Passage to read

Google’s Bard chatbot, released in Australia in May, has been the focal point of the company’s efforts to collect more data. The company has urged the Australian government to relax copyright laws to allow for more AI training. Now, Google is advocating for an AI-friendly internet that allows scraping by default. Under this proposal, publishers would have to implement the opt-out mechanism on their own websites.

The specific details of how this opt-out function would work have not been disclosed by Google. In a blog post, the company called for new “standards and protocols” to govern web publishers’ participation in the internet. Google referenced the robots.txt protocol as an example, which indicates which parts of a site web crawlers and bots are allowed to access. However, this protocol only applies to compliant bots and does not remove data that has already been scraped without consent.

Google’s Bard chatbot initially used the LaMDA AI model, but it was later upgraded to the PaLM 2 model. The content used to train these models includes data from public forums, as well as scraped content from Wikipedia and other websites.

Activity
Answer these questions using the passage about Google's Bard chatbot.
(a) In what month was Bard released in Australia?
(b) Which protocol did Google reference as an example in its blog post?
(c) What AI model was Bard later upgraded to?
You do not need the lines to answer.

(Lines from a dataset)
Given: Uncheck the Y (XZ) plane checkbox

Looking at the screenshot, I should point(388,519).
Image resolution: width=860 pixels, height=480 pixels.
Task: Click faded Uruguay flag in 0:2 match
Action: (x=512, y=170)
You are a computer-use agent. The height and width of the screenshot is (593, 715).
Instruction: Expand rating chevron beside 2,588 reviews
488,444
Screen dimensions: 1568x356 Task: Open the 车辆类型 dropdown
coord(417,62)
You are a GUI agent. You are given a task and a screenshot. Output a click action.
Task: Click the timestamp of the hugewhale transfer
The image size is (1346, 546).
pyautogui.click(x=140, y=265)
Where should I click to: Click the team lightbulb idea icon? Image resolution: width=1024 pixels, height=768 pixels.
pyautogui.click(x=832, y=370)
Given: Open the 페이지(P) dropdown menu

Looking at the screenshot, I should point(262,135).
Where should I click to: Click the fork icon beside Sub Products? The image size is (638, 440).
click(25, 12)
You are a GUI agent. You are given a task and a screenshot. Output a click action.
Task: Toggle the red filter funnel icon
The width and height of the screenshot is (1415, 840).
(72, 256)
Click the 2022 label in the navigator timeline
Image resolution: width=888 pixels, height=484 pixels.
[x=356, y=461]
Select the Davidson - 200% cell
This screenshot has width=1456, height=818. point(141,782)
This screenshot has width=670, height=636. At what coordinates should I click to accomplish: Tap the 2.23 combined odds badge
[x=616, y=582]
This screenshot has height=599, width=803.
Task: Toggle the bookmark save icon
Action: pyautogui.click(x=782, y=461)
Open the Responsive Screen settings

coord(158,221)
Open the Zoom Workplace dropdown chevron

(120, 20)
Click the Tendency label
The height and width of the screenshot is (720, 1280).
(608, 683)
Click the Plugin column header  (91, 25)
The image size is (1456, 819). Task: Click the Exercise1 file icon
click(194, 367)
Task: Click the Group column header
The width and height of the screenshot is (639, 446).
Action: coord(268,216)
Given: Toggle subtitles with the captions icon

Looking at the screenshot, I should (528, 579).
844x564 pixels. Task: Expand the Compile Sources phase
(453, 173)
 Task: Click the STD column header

Answer for the task
(a) May
(b) The robots.txt protocol
(c) PaLM 2